Passage shown:
____

Lower order CC Division 2 runs – are they predictive of Test performance?

Jofra Archer is struggling with the bat in Test cricket, averaging eight and lengthening the tail. Yet he has a First Class average of 26. Is he getting an easy ride batting down the order for Sussex, then being found out at the highest level? Let’s find out.

Recap – Linking Division 2 and Test Batting

Previous workings showed that a played would expect to average 72% as much in Tests as they do in Division 2 (D2). There isn’t that much data though: most Test players are drawn from the top division. Just four players have over 20 completed innings at both levels over the last four years:

Not a bad fit – D2 averages do have reasonable predictive power of Test performance for batsmen (please take note Mo Bobat). You just need to play a decent number of games in both formats.

But what about tail enders in Tests?

____

Directive: Copy the post on Division 2 runs from "Jofra Archer is" to "Let’s find out.", swapping "Sussex" for "Kent". You won't need the listing that follows the post on Division 2 runs.

Collected material:
____

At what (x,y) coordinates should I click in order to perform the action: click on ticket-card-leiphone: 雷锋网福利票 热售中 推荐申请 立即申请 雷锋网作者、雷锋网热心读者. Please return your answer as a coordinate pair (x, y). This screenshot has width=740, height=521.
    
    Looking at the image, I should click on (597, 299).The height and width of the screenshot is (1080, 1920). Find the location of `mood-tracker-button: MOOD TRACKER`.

____

Output of the exercise:
Jofra Archer is struggling with the bat in Test cricket, averaging eight and lengthening the tail. Yet he has a First Class average of 26. Is he getting an easy ride batting down the order for Kent, then being found out at the highest level? Let’s find out.